Article ID | Journal | Published Year | Pages | File Type |
---|---|---|---|---|
440863 | Computer-Aided Design | 2011 | 10 Pages |
3D shape modeling is a crucial component of rapid prototyping systems that customize shapes of implants and prosthetic devices to a patient’s anatomy. In this paper, we present a solution to the problem of customized 3D shape modeling using a statistical shape analysis framework. We design a novel method to learn the relationship between two classes of shapes, which are related by certain operations or transformation. The two associated shape classes are represented in a lower dimensional manifold, and the reduced set of parameters obtained in this subspace is utilized in an estimation, which is exemplified by a multivariate regression in this paper. We demonstrate our method with a felicitous application to the estimation of customized hearing aid devices.
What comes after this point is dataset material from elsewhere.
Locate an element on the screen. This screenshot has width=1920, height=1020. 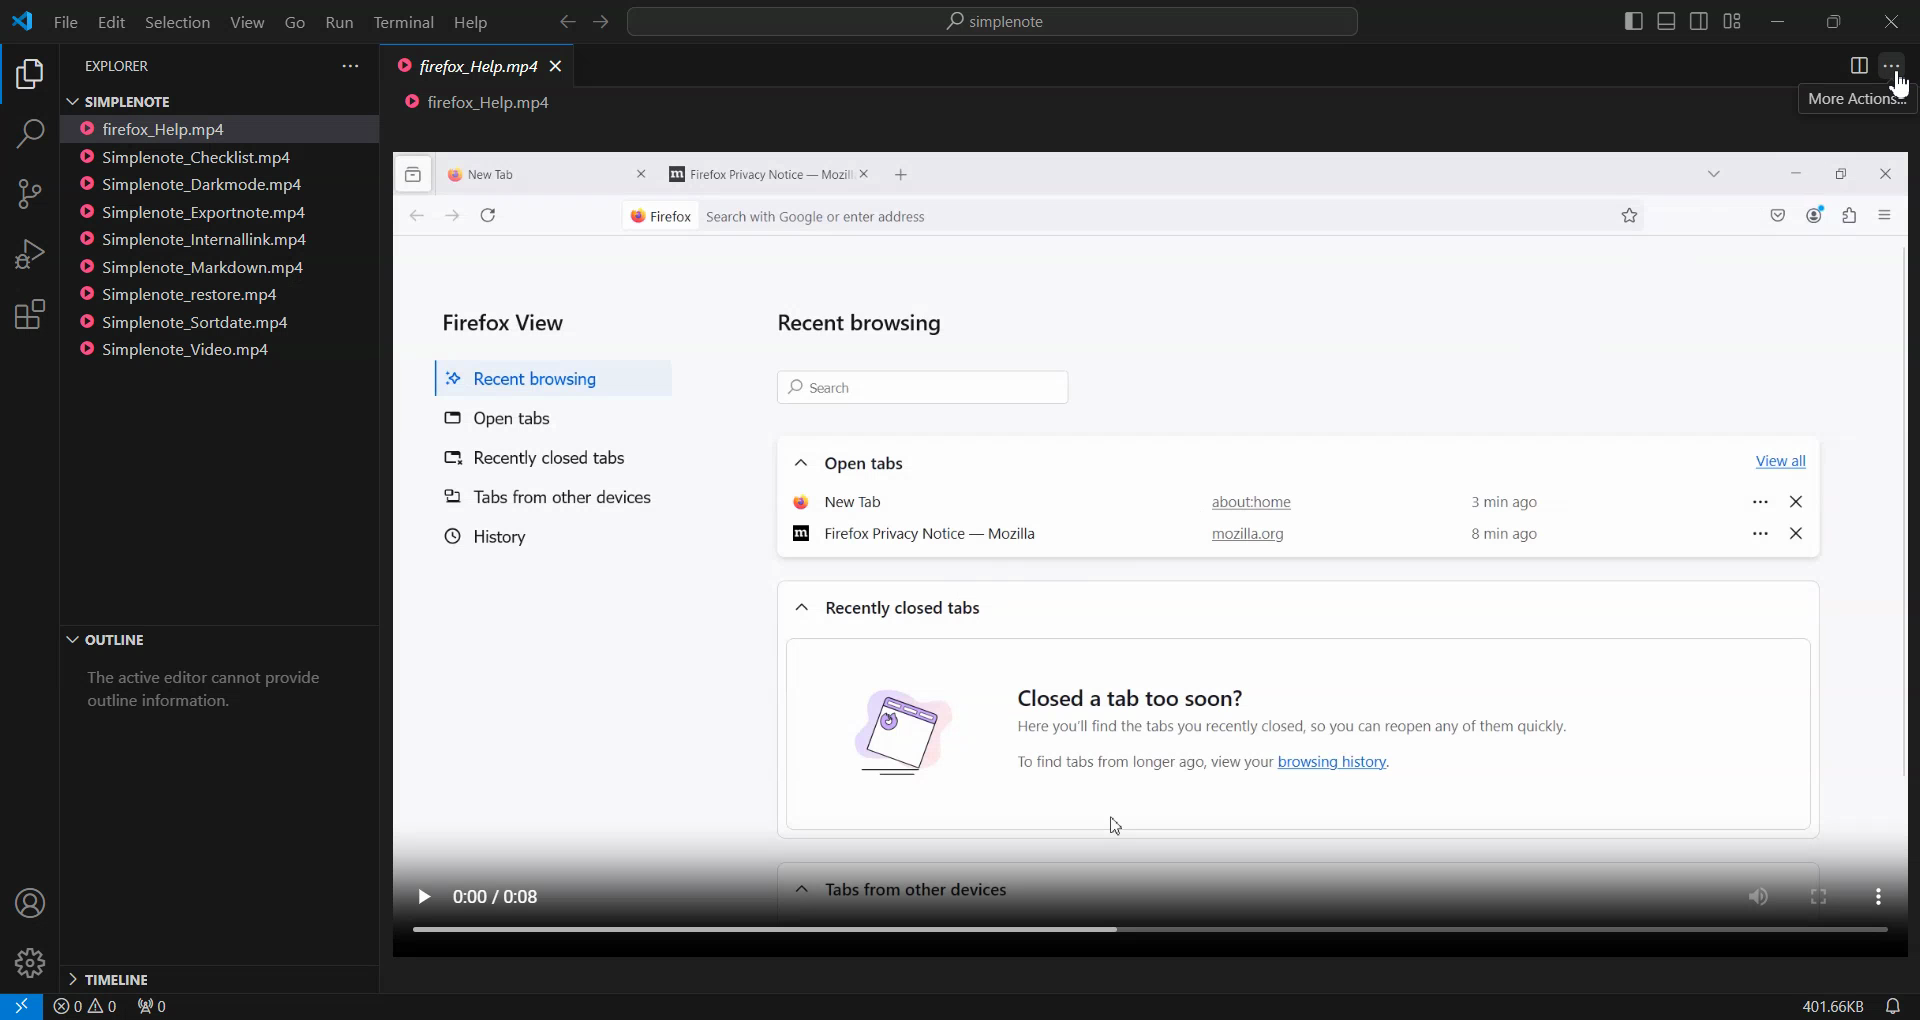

Research highlights► From a reference input anatomical shape, a target output anatomical shape customized to a person is estimated by relating the two shape classes on a low dimensional linear manifold by a transform obtained through a multivariate regression. ► In a specic application, a hearing aid shape is automatically estimated from a patient’s raw ear impression using the constructed transform. ► Further refinement of the shape is achieved using an auxiliary shape class, which is obtained from the difference of the input and output shapes. ► A hybrid solution that includes interactions to modify the estimated cutting planes can be provided as an additional flexibility of the proposed framework, which contains separable components.